Personal information
- Full name: Charles Thomas Burgess
- Born: 30 June 1886 Hastings, Sussex, England
- Died: 14 January 1978 (aged 91) Crediton, Devon, England
- Batting: Right-handed
- Bowling: Right-arm slow

Domestic team information
- 1919: Sussex

Career statistics
| Competition | First-class |
| Matches | 1 |
| Runs scored | 3 |
| Batting average | 1.50 |
| 100s/50s | –/– |
| Top score | 2 |
| Balls bowled | 68 |
| Wickets | 3 |
| Bowling average | 13.00 |
| 5 wickets in innings | – |
| 10 wickets in match | – |
| Best bowling | 3/39 |
| Catches/stumpings | 1/– |
- Source: Cricinfo, 9 December 2011

= Charles Burgess (cricketer) =

English cricketer

Charles Thomas Burgess (30 June 1886 – 14 January 1978) was an English cricketer.
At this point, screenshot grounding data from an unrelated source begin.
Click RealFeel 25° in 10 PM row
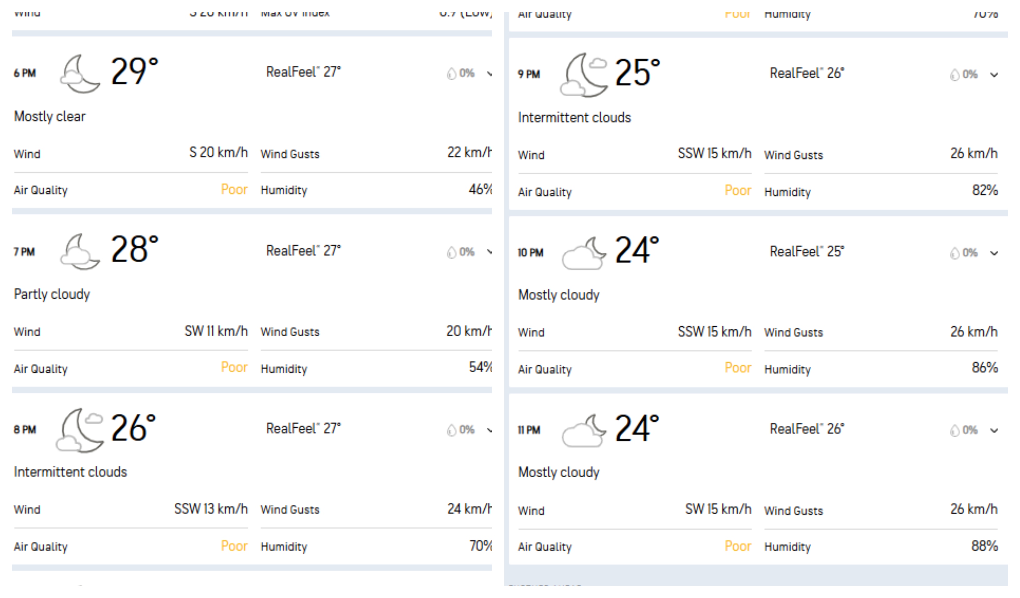Screen dimensions: 1020x598 coord(806,252)
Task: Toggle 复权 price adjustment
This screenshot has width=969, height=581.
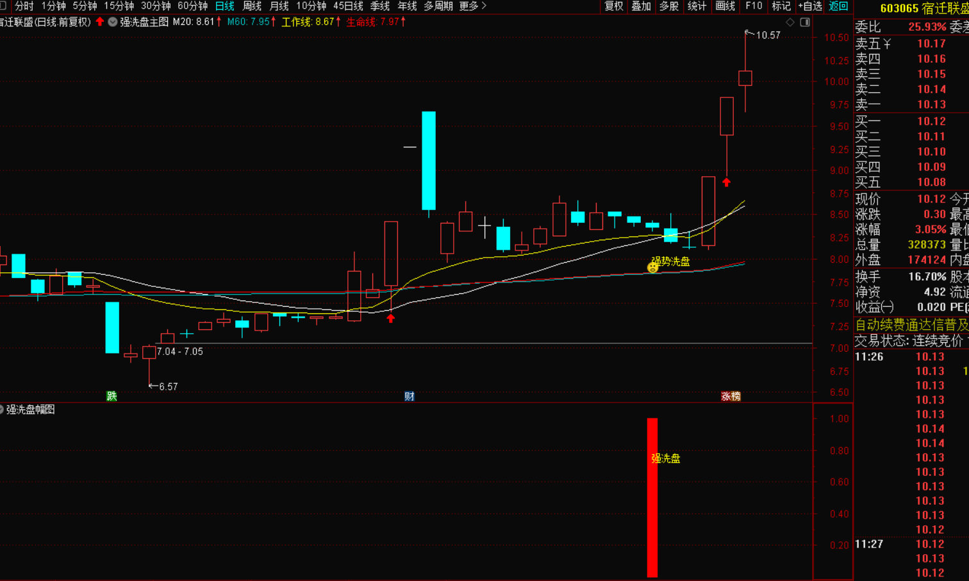Action: (613, 6)
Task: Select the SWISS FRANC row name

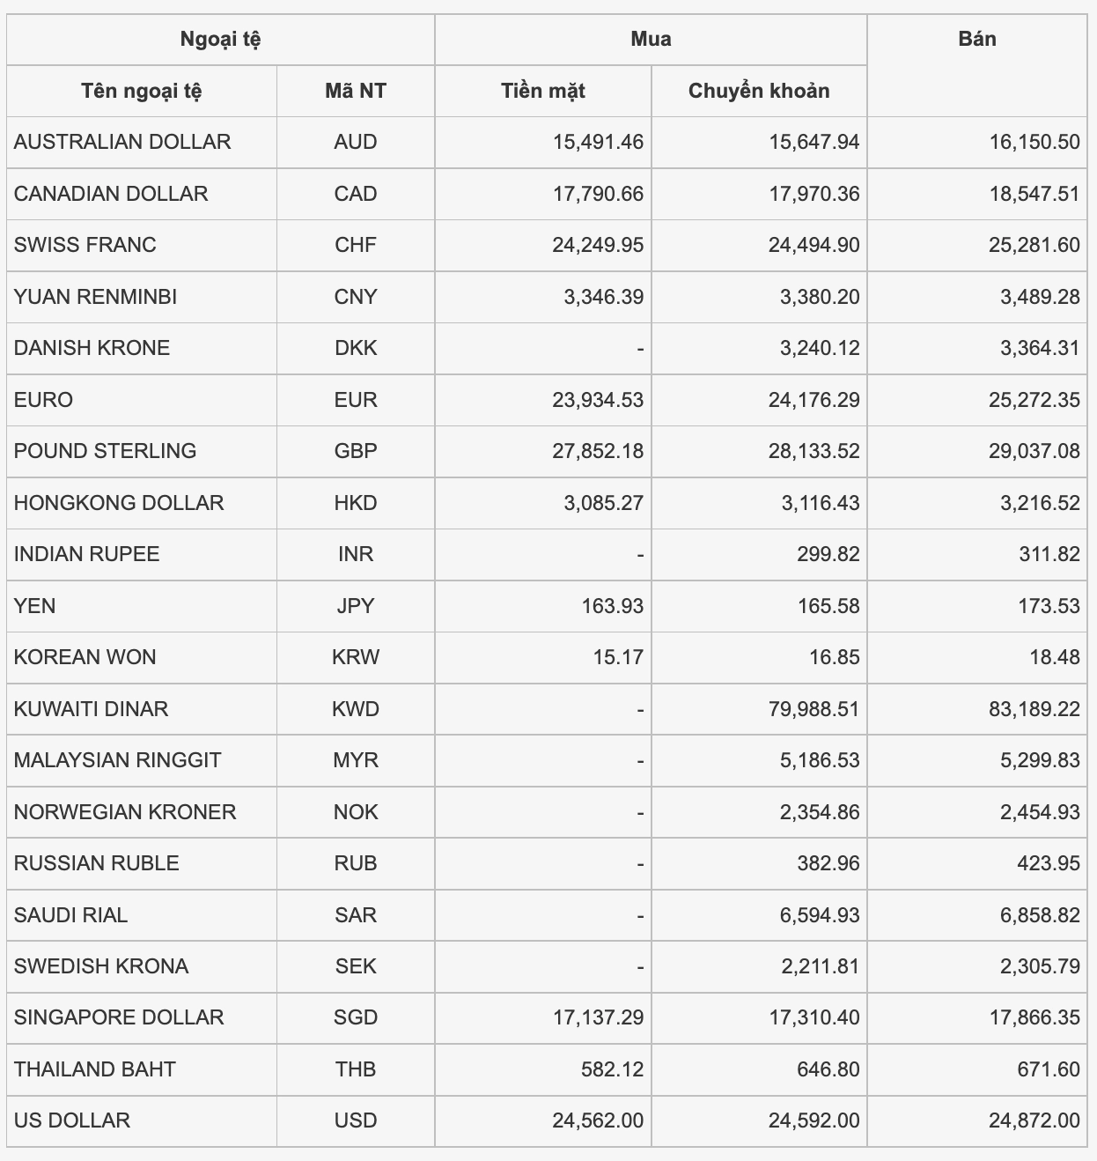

Burgess was a right-handed batsman who bowled right-arm slow. He was born at Hastings, Sussex.

Burgess made a single first-class appearance for Sussex against Nottinghamshire at the County Ground, Hove in the 1919 County Championship. In Sussex's first-innings, he was dismissed for 2 runs by Benjamin Flint. Burgess took 3 wickets in Nottinghamshire's first and only innings, finishing with figures of 3/39 from eleven overs. He was dismissed for a single run in Sussex's second-innings, this time becoming one of Tom Richmond's 6 wickets. Nottinghamshire won the match by an innings and 175 runs. This was his only major appearance for Sussex.

He died at Crediton, Devon on 14 January 1978.